It’s Mother’s Day, and I recently binge watched Sword Art Online

It’s Mother’s Day, and I recently binge watched Sword Art Online. These two don’t exactly fit together, but bear with me. Near the end of the second series of SAO there is a scene involving a mother and her teenage kid that hit particularly close to home to me, and in the spirit of Mother’s Day, I felt the need to write up why. Minor spoilers for SAO ahead.

For context, SAO is a Japanese anime that explores the implications of “full-dive” technology, effectively Star Trek’s holodeck, or, more accurately, a much more consensual form of the Matrix. I think what drew me to SAO was that in the wake of Ready Player One and it’s inevitably dodgy movie adaptation, I was in need of a different look at some facets of the future aren’t that far off these days, issues like “Where does The Real exist when the lines have been blurred”, or “Does the validity of our relationships depend on physical interaction, or is it just a compliment”.

Honestly these questions aren’t even near-future, they are questions that need to be asked right now, and strongly I believe they are some of the most prominent and important social issues of my generation. What’s fascinating then, is to explore them through different eyes and different perspectives. This was where SAO came in. A disclaimer is in ORDER however, SAO does suffer from all the well-worn pitfalls of much of modern Japanese anime — flagrant inappropriate fan-service, absurd boy power fantasies, over the top plot stakes, and macguffins up the wazoo — but it would be a mistake to dismiss a work just on culturally different grounds, especially when the cultural difference is part of the curiosity.

• _Written exercise_
Copy word for word the stretch of the Sword Art Online post that opens with "Honestly these questions" and closes with "of the curiosity.".

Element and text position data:
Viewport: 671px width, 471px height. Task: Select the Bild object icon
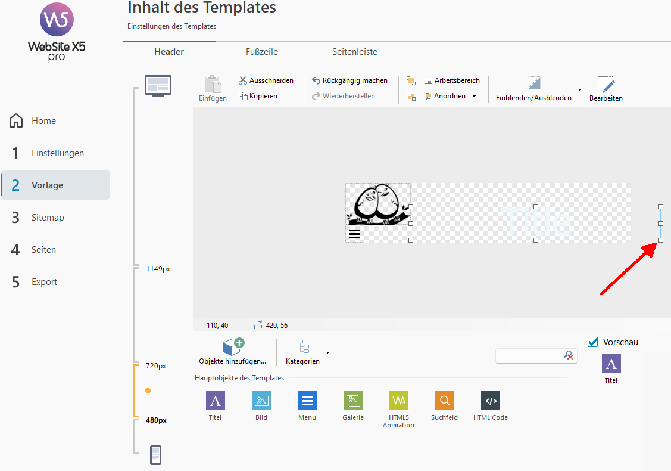261,401
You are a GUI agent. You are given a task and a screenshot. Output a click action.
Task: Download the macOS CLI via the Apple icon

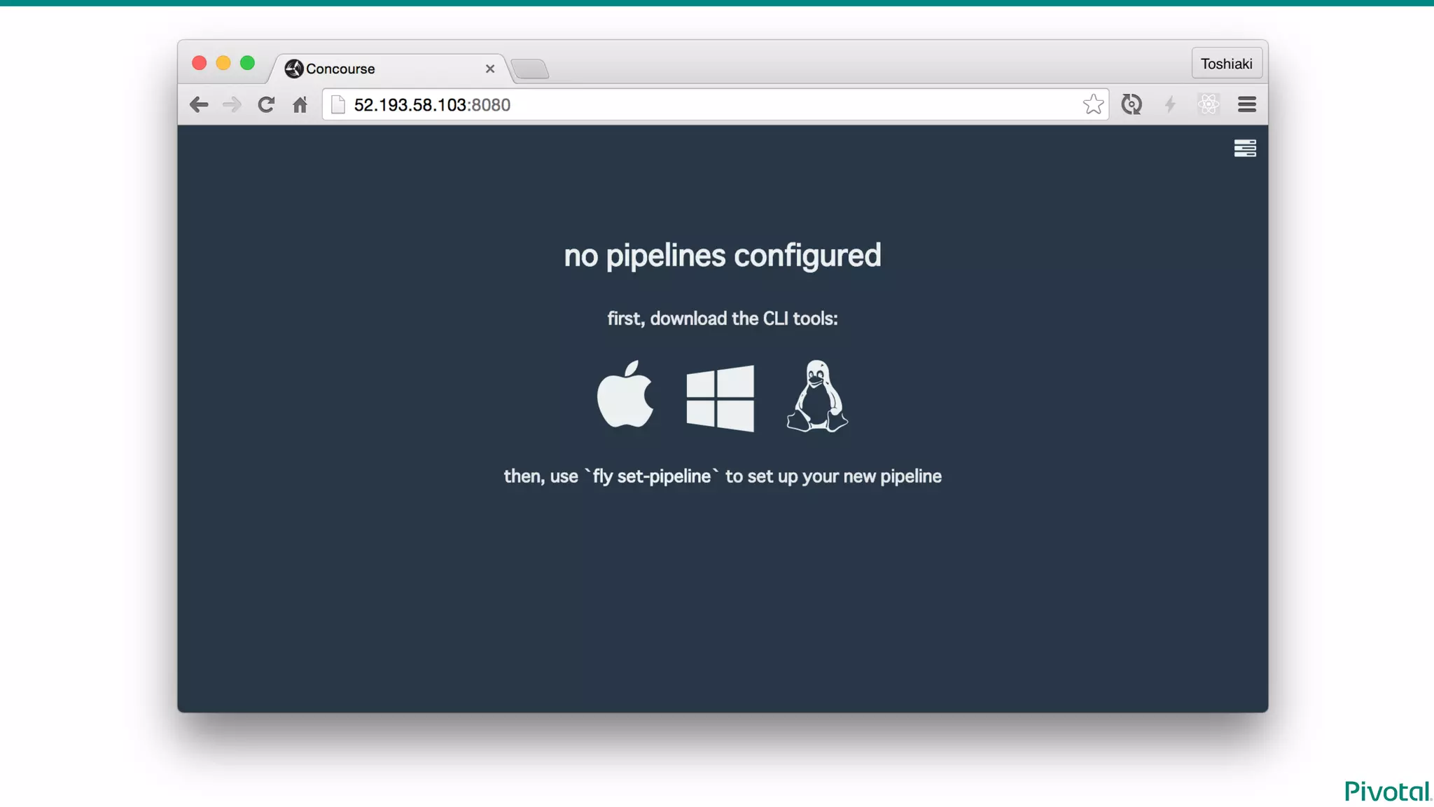[625, 396]
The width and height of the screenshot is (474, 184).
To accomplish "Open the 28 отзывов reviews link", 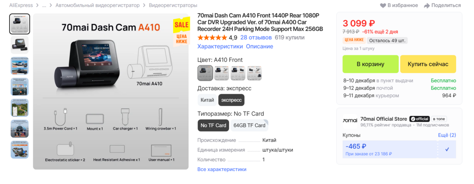I will tap(256, 37).
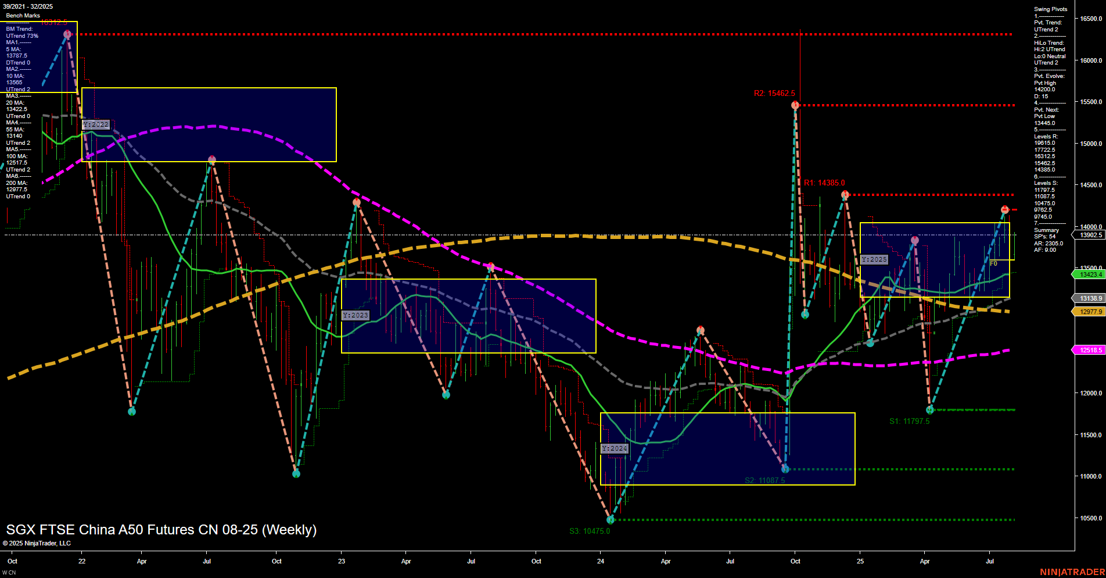The height and width of the screenshot is (578, 1106).
Task: Toggle the Y:2022 year marker label
Action: [x=96, y=124]
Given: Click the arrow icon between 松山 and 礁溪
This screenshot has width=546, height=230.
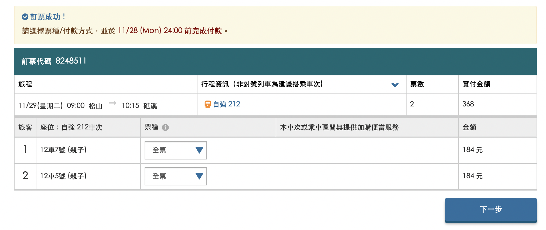Looking at the screenshot, I should [112, 103].
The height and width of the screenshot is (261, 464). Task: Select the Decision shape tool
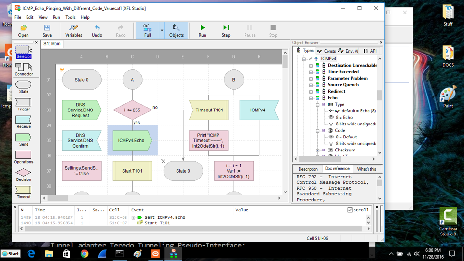click(x=24, y=174)
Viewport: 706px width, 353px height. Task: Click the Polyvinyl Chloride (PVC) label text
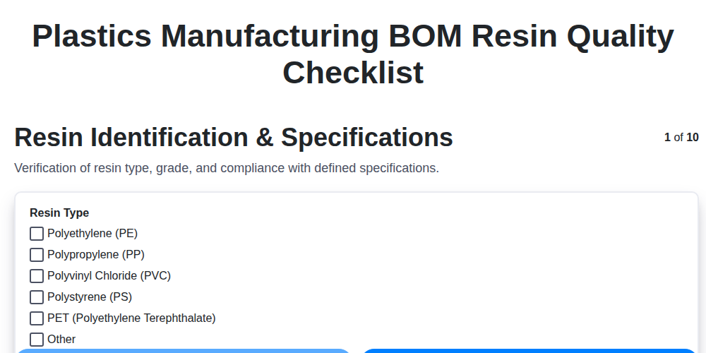[109, 276]
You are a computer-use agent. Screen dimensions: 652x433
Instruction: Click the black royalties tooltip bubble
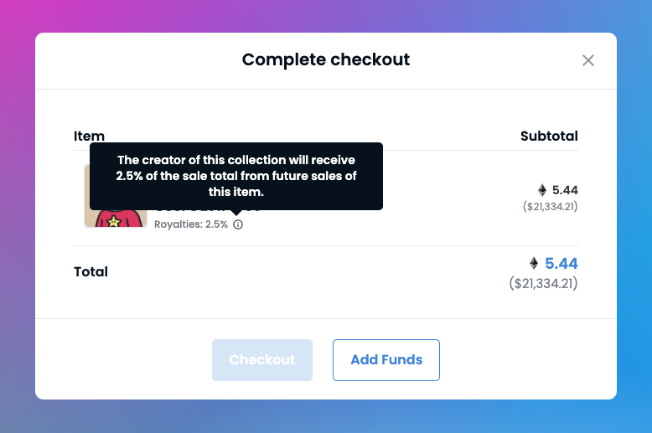(236, 176)
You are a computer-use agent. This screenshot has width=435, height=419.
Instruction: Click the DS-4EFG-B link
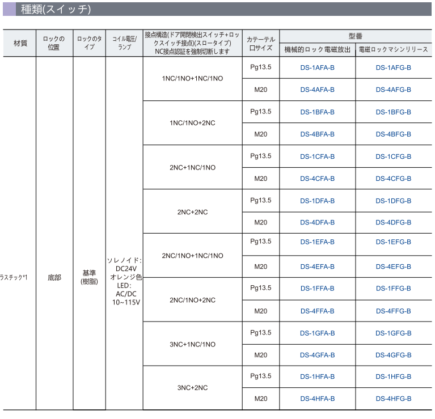pyautogui.click(x=393, y=266)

• _Finished task_
Honestly these questions aren’t even near-future, they are questions that need to be asked right now, and strongly I believe they are some of the most prominent and important social issues of my generation. What’s fascinating then, is to explore them through different eyes and different perspectives. This was where SAO came in. A disclaimer is in ORDER however, SAO does suffer from all the well-worn pitfalls of much of modern Japanese anime — flagrant inappropriate fan-service, absurd boy power fantasies, over the top plot stakes, and macguffins up the wazoo — but it would be a mistake to dismiss a work just on culturally different grounds, especially when the cultural difference is part of the curiosity.